Companies don't need to hire more devs to deal with their complex software systems, they need better tools to navigate their software systems. But because companies don't truly value their money and devs don't truly value their time, we end up in the situation we are in now.
We should have hundreds of companies investing on initiatives akin to Moldable Development[1], instead they play the following bingo:
1) let's just hire more devs and hope to land on a 10xer
2) let's build our own framework
Additionally, we overvalue specialization. By overloading developer brains with complex tech stacks, we encourage a culture of specialized profiles who find solace in trivia. Doing so, we limit cross-pollination and stifle true innovation. This attitude is actively killing-off thousands of valuable ideas.
Every second, there's a coder out there who thinks of something wild, which requires very specific tools from different fields and finds out that the people who built such tools couldn't be bothered making them accessible under a sensible time-budget to people outside of their niche/ivory tower. So the dev either drops the idea or gets sucked up into a niche.
This is tragic, but hey look! We have a new (totally not low-hanging fruit that could be predicted 10 years ago) Generative Model, WOW! "What a time to be alive"!
> Developers overestimate their mental bandwidth which leads them to pompously build over-complicated tech stacks despite only having archaic tools to mitigate and navigate their complexity.
Spot on. Most engineers don't (and can't) demand a working understanding of the systems they build, and are perfectly happy reverse engineering even their own creations (although we rarely admit so bluntly that this is the case). So, we're primarily a trial and error species, not architects. Alchemists, perhaps?
Tests, which is the only way any moderately sized software holds together, is just a way of automating the trial-and-error process from development. It even kinda works, but is limited by (among other things) the imagination of the test author, which frequently happens to be the business logic author.
Definitely agree in that we need better tools, but i'd argue that we just need better reasoning to be able formulate the right questions. Asking the right question can lead to surprising and sometimes trivial solutions.
that's because creating software is all about making human artifacts, not studying the natural world and that's an inherently subjective task. It's like asking "what's the best set of tools for a blacksmith?" or "what's the best way to brew beer?". Well, depends very heavily on the blacksmith or the brewery. Of course that doesn't mean all tools are equally good, but all the interesting cases are going to be personal.
There is no scientifically correct answer to what often are not objective questions, you will quickly find out that almost everyone will weigh the questions that the article asks very differently, for often legitimate reasons.
> that's because creating software is all about making human artifacts, not studying the natural world and that's an inherently subjective task
Electronic circuits are also human artifacts, but there objectively valid principles and practices for developing those. Of course there are also opinions and subjectivity on some characteristics that generally don't matter to the actual functionality, but that seems far from where software development currently is.
This may be, but it is useful to point out that, in many cases, engineering practices in more tangible scientific areas are also driven by some personal preferences / opinion.

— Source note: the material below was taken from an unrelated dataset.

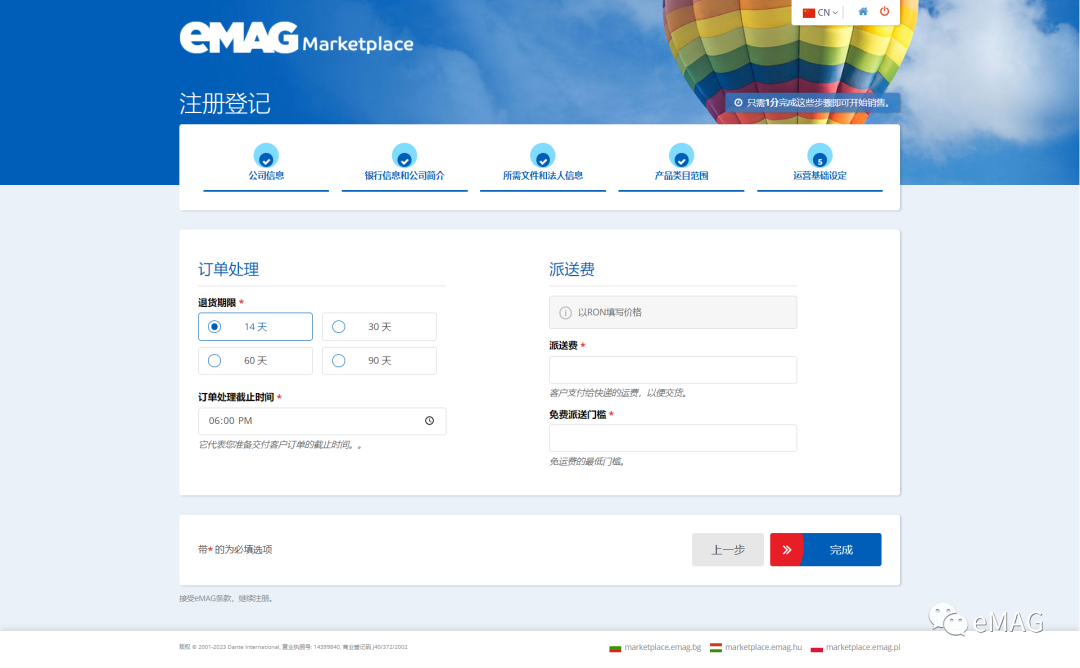Select the 30天 return period option

338,326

For example, in which situations should you use Redlich-Kwong equations of state over a simple ideal gas or VdW? There will always be one model which gets closer to the measured values in a specific condition, but the entire domain may be difficult to determine which model is most appropriate.
Even in these fields the decision falls to opinion - some models may be more precise and accurate, but require more processing/ development time. Which is just software engineering again.
My previous comment came out harsher than I intended -- I don't mean to imply that opinion and experience don't play a factor in other disciplines, we are more prone to see issues with software engineering because we are more familiar with software engineering.
However I still think the situation is a bit worse. The tradeoffs in the models you mention are well understood. The equivalent in SE would be something like "should we use python or go", but it's very unclear that we can definitively state which use cases are better for which. There is simply no evidence, the plural of "anecdote" isn't "data".